Dear College Grad: Looking for a Cool Life? Join Corporate America, Not the Peace Corps
In a recent Wall Street Journal piece “Advice to New Grads: Scale or Bail”, Andy Kessler offers a piece of good advice:
“If you’re employed in a business that scales—and most ‘boring’ jobs are—tell people you’re solving global poverty. Because it’s true. You’ll be more significant than selfish socially conscious conspirators. They get psychic gratification while you get the job done.”
The gist of his argument is that working for a company that achieves economies of scale, regardless of industry, will have more positive impact on human flourishing than volunteering for Habitat of Humanity, a local foodbank—or joining the Peace Corps.
As a college grad, your urge to “make a difference” may be particularly strong. You are finally done with your education and ready to embark on the next stage of your life. You probably share the desire of most human beings to be good by doing good. You have a certain level of moral ambition, if you like. You look for moral principles to live by and act on. You may be too young to think in such terms, but some day when life is drawing to an end, you would like to look back and conclude that you “lived a cool life,” in part implying that you lived a life in accordance with your moral principles.
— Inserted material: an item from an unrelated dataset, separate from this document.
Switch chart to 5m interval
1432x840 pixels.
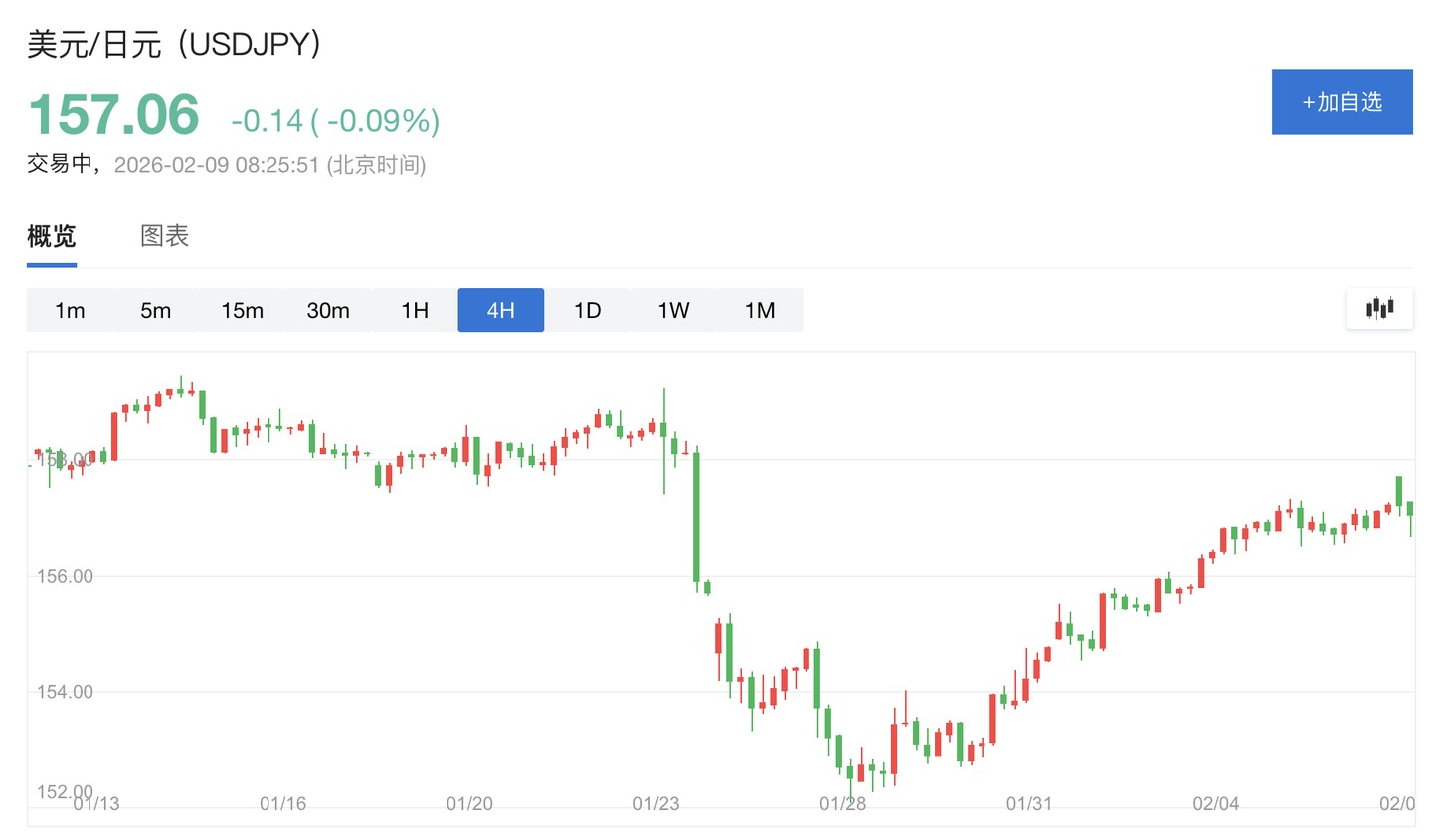point(155,310)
Is joining the Peace Corps for a couple of years on your “living a cool life” bucket list? Unfortunately, you may be joining for the wrong reasons if the moral code guiding you is altruism.
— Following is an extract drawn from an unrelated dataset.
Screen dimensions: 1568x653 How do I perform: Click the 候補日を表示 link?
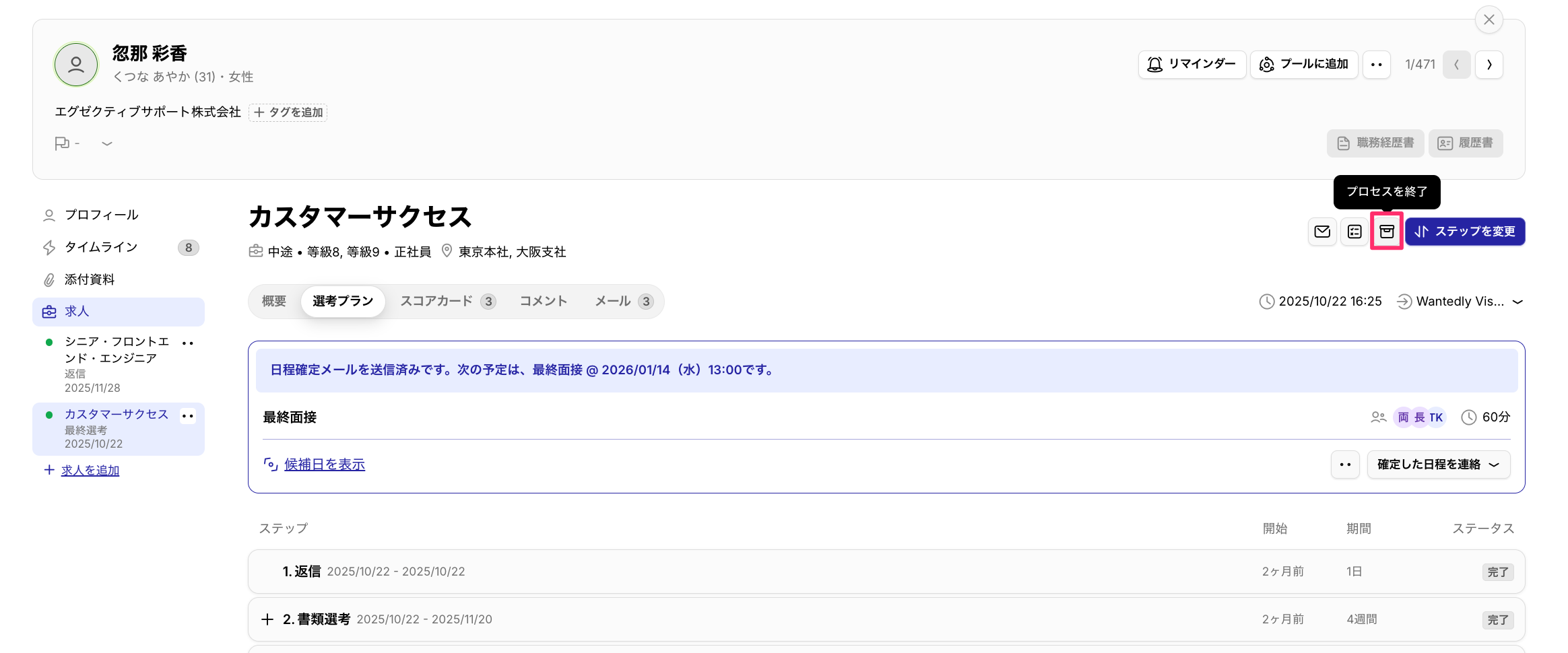[x=324, y=465]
Altruism, in essence, tells us that we are being good if we give up something of value to us in exchange for selflessly serving others in need. For instance, postponing living a comfortable life and pursuing a fulfilling career in exchange for joining the Peace Corps for a couple of years doing menial work in a developing country. And the higher the value we are willing to give up—the more we’re willing to sacrifice—the cooler it is. After all, what is cool about an unemployed college grad with a major in Bosnian Literature joining the Peace Corps with nothing on the line? No, way cooler is selflessly risking a successful Ivy League career to serve those less fortunate for a couple of years.
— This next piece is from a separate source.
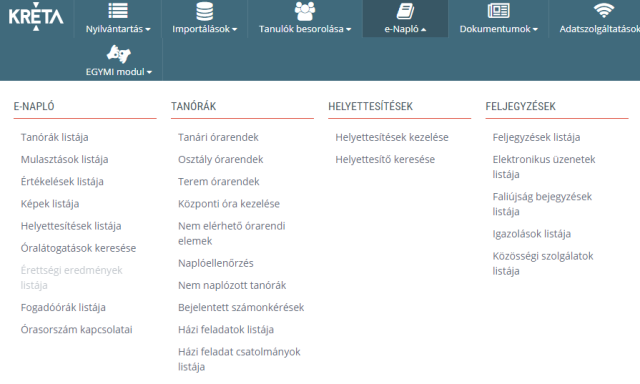
Task: Go to Naplóellenőrzés
Action: point(216,263)
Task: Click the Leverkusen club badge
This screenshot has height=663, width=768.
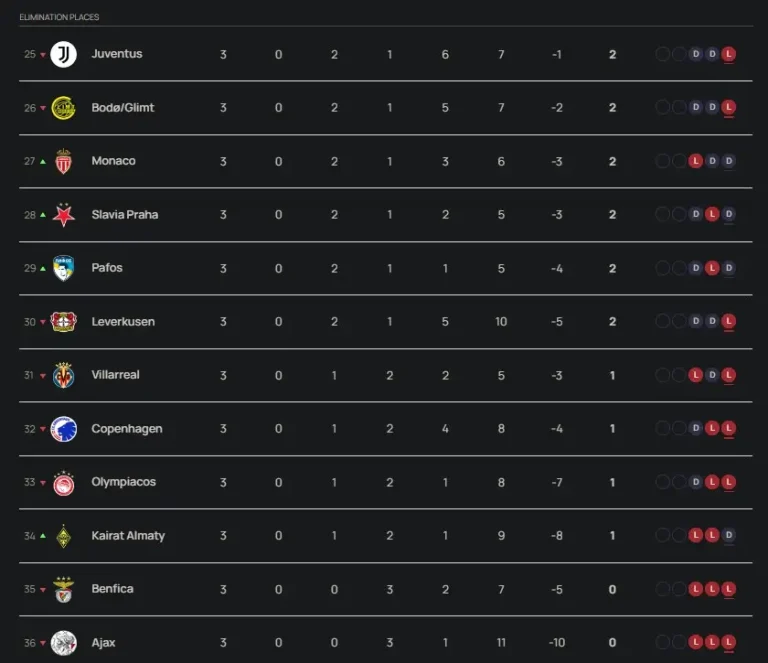Action: [64, 322]
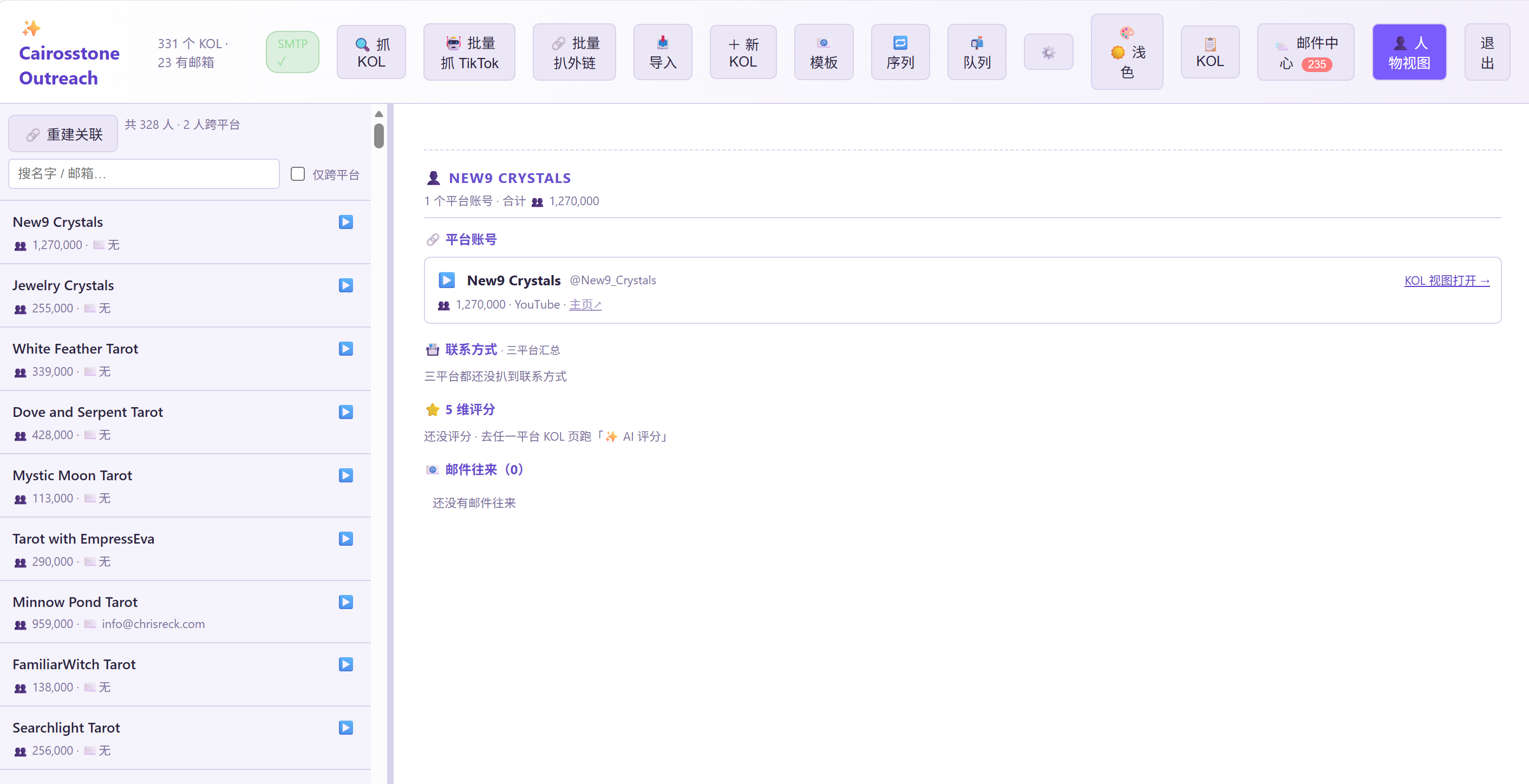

But why is it cool to give up something to go to a remote corner of the earth? After all, pursuing a career in corporate America, in a company that is relentlessly looking for new ways to make money by offering products and services that people want is much more likely to produce results. You are far more likely to have a positive impact on people around the globe by being part of an organization that develops, manufactures and sells a higher yield crop, a cheaper car, a new pharmaceutical drug, a more durable fabric for clothing, satellite TV service, online shopping solutions, and the like. But no, that is not cool, at least not compared to selflessly serving in the Peace Corps or a similar organization.
Why is it not cool to be part of corporate America? Because it means that you are primarily pursuing your self-interest. Although you are sure to benefit people all over the world, directly or indirectly, the point is that you are selfishly in it for the prospect of monetary rewards, for the chance of advancement, or simply because you love your job. And the corporation itself exists to make money, the epitome of selfishness. Way not cool.
In our culture, it is not cool to be selfish, to be concerned with one’s own rational self-interest. But it is cool to be altruistic, to give up something of value, to be selfless.
Yet altruism is debilitating. Instead of contributing to living a cool life, altruism does the opposite. Accepting altruism is like accepting a blackmailer’s demands. It does not matter how much you pay up—how much you sacrifice—by selflessly giving up your true values. Like the blackmailer, altruism always finds something more of value to extort from you:
Altruism: “You plan to join the Peace Corps for two years? Why not three?”
You: “I think two years will give me the appreciation for the plight of the people of Farawayland. And it will help me become an advocate for them at home.”
Altruism: “Give you the appreciation! Help you become an advocate! Is this all about you? Don’t be selfish! You should seriously consider extending your service or find something else that is not just about you.”
The result is a nagging feeling of unearned guilt that becomes your constant companion. A feeling of never achieving the moral ideal of selflessness and sacrifice you have accepted, because no matter how much you give up, it is never enough. Not so cool if you ask me.
No, ditch altruism and instead celebrate what’s truly cool—pursuing your own values with a passion. Seek inspiration in the entrepreneur inventing a new amazing product. Be mesmerized by the CEO who turns around a company believed to be lost. Find a role model in the immigrant starting out with nothing, and who through hard work builds a small business that is the pride of her life. Send a thought to the corporate cog-in-the-wheel that you will never hear of whose passion for his job is improving the products and services you buy every day. In fact, draw strength from the example set by every person you meet who guided by rational selfishness is pursuing the dream of the best possible life.
Reject the false moral superiority of the Peace Corps and set your sight on Silicon Valley, Texas oil country, Big Pharma, or Wall Street. Do not accept the unearned guilt produced by the mistaken moral code of your teachers.
Altruism is way not cool. Be a rebel. Turn your back on moral principles demanding sacrifice and selflessness and embrace those that celebrate rational selfishness. Join corporate America, not the Peace Corps, and your chances of living a cool life—and make the world a better place—increase exponentially.